* What is required: Output the records. Match them exactly.

* Given records:
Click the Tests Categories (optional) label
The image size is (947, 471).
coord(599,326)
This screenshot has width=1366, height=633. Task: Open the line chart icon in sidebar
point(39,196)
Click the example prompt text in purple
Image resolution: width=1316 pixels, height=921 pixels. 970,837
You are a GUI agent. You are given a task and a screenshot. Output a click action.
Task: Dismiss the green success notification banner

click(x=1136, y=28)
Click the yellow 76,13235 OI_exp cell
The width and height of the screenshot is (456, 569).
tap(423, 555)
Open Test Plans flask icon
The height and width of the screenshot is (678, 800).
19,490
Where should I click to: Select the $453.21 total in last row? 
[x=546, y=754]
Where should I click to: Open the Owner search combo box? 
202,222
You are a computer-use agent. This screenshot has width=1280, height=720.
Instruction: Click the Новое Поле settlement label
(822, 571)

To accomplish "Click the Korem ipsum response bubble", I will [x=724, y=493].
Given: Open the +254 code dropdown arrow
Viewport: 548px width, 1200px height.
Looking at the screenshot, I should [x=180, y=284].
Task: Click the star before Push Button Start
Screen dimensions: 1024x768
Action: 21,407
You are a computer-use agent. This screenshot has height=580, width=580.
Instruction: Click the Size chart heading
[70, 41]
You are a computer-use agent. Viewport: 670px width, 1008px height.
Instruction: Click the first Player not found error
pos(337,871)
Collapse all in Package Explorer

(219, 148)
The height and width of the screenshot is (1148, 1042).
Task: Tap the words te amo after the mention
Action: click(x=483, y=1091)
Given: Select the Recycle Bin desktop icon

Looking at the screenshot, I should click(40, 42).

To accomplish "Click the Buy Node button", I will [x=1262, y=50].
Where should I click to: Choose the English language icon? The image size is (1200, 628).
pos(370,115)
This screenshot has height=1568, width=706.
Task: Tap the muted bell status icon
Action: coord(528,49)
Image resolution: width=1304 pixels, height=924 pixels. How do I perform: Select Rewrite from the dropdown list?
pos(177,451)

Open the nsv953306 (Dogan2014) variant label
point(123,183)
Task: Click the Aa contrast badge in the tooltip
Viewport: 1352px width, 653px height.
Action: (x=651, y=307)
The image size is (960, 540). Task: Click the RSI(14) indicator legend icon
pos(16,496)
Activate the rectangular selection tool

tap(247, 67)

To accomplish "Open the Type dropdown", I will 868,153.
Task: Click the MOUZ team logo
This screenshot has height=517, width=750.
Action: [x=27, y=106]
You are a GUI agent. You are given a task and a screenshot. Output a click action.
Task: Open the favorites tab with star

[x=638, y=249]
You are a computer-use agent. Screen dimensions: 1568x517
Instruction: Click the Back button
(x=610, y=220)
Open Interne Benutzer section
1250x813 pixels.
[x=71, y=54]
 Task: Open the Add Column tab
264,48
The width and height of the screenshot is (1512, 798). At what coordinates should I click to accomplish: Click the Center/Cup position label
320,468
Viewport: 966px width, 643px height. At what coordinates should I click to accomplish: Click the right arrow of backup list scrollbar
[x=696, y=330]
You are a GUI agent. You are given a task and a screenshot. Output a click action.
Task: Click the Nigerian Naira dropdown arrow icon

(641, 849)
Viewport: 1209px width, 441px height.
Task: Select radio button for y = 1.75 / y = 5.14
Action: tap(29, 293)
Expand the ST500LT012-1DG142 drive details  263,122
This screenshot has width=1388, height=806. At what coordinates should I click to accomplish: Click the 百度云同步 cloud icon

* Task result:
Click the Tests Categories (optional) label
The image size is (947, 471).
coord(599,326)
This screenshot has width=1366, height=633. Task: Open the line chart icon in sidebar
point(39,196)
Click the example prompt text in purple
Image resolution: width=1316 pixels, height=921 pixels. 970,837
You are a GUI agent. You are given a task and a screenshot. Output a click action.
Task: Dismiss the green success notification banner

click(x=1136, y=28)
Click the yellow 76,13235 OI_exp cell
The width and height of the screenshot is (456, 569).
tap(423, 555)
Open Test Plans flask icon
The height and width of the screenshot is (678, 800).
19,490
Where should I click to: Select the $453.21 total in last row? 
[x=546, y=754]
Where should I click to: Open the Owner search combo box? 
202,222
You are a computer-use agent. This screenshot has width=1280, height=720.
Instruction: Click the Новое Поле settlement label
(822, 571)

To accomplish "Click the Korem ipsum response bubble", I will [x=724, y=493].
Given: Open the +254 code dropdown arrow
Viewport: 548px width, 1200px height.
Looking at the screenshot, I should [x=180, y=284].
Task: Click the star before Push Button Start
Screen dimensions: 1024x768
Action: 21,407
You are a computer-use agent. This screenshot has height=580, width=580.
Instruction: Click the Size chart heading
[70, 41]
You are a computer-use agent. Viewport: 670px width, 1008px height.
Instruction: Click the first Player not found error
pos(337,871)
Collapse all in Package Explorer

(219, 148)
The height and width of the screenshot is (1148, 1042).
Task: Tap the words te amo after the mention
Action: click(x=483, y=1091)
Given: Select the Recycle Bin desktop icon

Looking at the screenshot, I should click(40, 42).

To accomplish "Click the Buy Node button", I will [x=1262, y=50].
Where should I click to: Choose the English language icon? The image size is (1200, 628).
pos(370,115)
This screenshot has height=1568, width=706.
Task: Tap the muted bell status icon
Action: coord(528,49)
Image resolution: width=1304 pixels, height=924 pixels. How do I perform: Select Rewrite from the dropdown list?
pos(177,451)

Open the nsv953306 (Dogan2014) variant label
point(123,183)
Task: Click the Aa contrast badge in the tooltip
Viewport: 1352px width, 653px height.
Action: (x=651, y=307)
The image size is (960, 540). Task: Click the RSI(14) indicator legend icon
pos(16,496)
Activate the rectangular selection tool

tap(247, 67)

To accomplish "Open the Type dropdown", I will 868,153.
Task: Click the MOUZ team logo
This screenshot has height=517, width=750.
Action: [x=27, y=106]
You are a GUI agent. You are given a task and a screenshot. Output a click action.
Task: Open the favorites tab with star

[x=638, y=249]
You are a computer-use agent. Screen dimensions: 1568x517
Instruction: Click the Back button
(x=610, y=220)
Open Interne Benutzer section
1250x813 pixels.
[x=71, y=54]
 Task: Open the Add Column tab
264,48
The width and height of the screenshot is (1512, 798). At what coordinates should I click to accomplish: Click the Center/Cup position label
320,468
Viewport: 966px width, 643px height. At what coordinates should I click to accomplish: Click the right arrow of backup list scrollbar
[x=696, y=330]
You are a GUI agent. You are given a task and a screenshot. Output a click action.
Task: Click the Nigerian Naira dropdown arrow icon

(641, 849)
Viewport: 1209px width, 441px height.
Task: Select radio button for y = 1.75 / y = 5.14
Action: tap(29, 293)
Expand the ST500LT012-1DG142 drive details  263,122
This screenshot has width=1388, height=806. At what coordinates should I click to accomplish: Click the 百度云同步 cloud icon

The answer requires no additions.